--- TESTO DI RIFERIMENTO ---

Quest’estate ho letto “Il fuoco invisibile” di Daniele Rielli, un libro che fin dalla sua uscita prometteva bene perché si annunciava come una storia della vicenda Xylella nel Salento.
Chi si ricorda com’era il Salento prima e cosa sia diventato adesso sa quanto l’escalation dei colori dal verde argenteo al grigio polvere sia stata rapida, dolorosa e difficile da accettare.
Eppure l’abbiamo dovuta ingoiare insieme ai tanti turisti che hanno assaltato questa terra specie negli anni del covid (quando andare in Grecia era più complicato) ,senza fare un plissé.
L’hanno accettata, sono arrivati comunque numerosi e chissà se si sono fatti domande sui rami e sulle chiome grigie.
Ne parlavamo esattamente l’estate scorsa con un gruppo di amici e ci chiedevamo quanto sia stato potente il marketing del Salento al punto da non veder decrescere i flussi nonostante l’imperare della Xylella.
Ciò detto, ed è un detto non da poco…passiamo all’annosa vicenda.
Il libro di Rielli riesce ad inquadrarla sia in alcuni aspetti tecnici e sia con il pregio di trasformarne alcuni protagonisti in personaggi che negli anni più cruciali passano dalle stelle alle stalle (e viceversa) delle cronache locali, in quanto testimoni attivi di passaggi fastidiosi e impopolari della vicenda.
Come forse qualcuno ricorderà, essa finisce anche nelle aule di tribunale poiché la Procura di Lecce tentò di bloccare il taglio degli alberi contaminati sequestrandoli.
Perché vi parlo di questa storia?
Perché ricca e paradigmatica di informazioni su comportamenti e reazioni emotive che possono insegnarci qualcosa.
- l’attaccamento alla terra è potente, in questo caso agli alberi, che diventano un pezzo del proprio sé in quanto antichi e ricchi di sapore e valore (anche economico). Questo riunisce persone che nella lotta contro l’eradicazione si riconoscono e genera sostenitori anche provenienti dal mondo dello star system (per dirla all’americana).
E allora io rifletto sui comportamenti, sulla capacità di generare follower se professi il verbo del Contro invece che il verbo del Pro. Le persone si uniscono nella lotta contro qualcosa e non riescono ad unirsi con la stessa pervicacia nella lotta Per qualcosa. Questa è una lezione che mi fu chiara fin dagli anni 90 nell’ assistere alle prime barricate contro l’ampliamento dell’autostrada firenze-bologna in seno ad una nota associazione ambientalista e che non ho mai dimenticato.

--- ELENCO DEI DATI ---

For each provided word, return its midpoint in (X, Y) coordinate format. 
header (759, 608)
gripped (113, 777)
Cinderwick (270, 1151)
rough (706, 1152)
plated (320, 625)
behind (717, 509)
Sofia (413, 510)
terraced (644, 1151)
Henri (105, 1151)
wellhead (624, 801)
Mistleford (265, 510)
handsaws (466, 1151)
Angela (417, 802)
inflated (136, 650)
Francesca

---

Trascrivi senza modifiche il passo del testo sulla Xylella nel Salento che va da "Chi si ricorda" a "fare un plissé.".

[RISPOSTA]
Chi si ricorda com’era il Salento prima e cosa sia diventato adesso sa quanto l’escalation dei colori dal verde argenteo al grigio polvere sia stata rapida, dolorosa e difficile da accettare.
Eppure l’abbiamo dovuta ingoiare insieme ai tanti turisti che hanno assaltato questa terra specie negli anni del covid (quando andare in Grecia era più complicato) ,senza fare un plissé.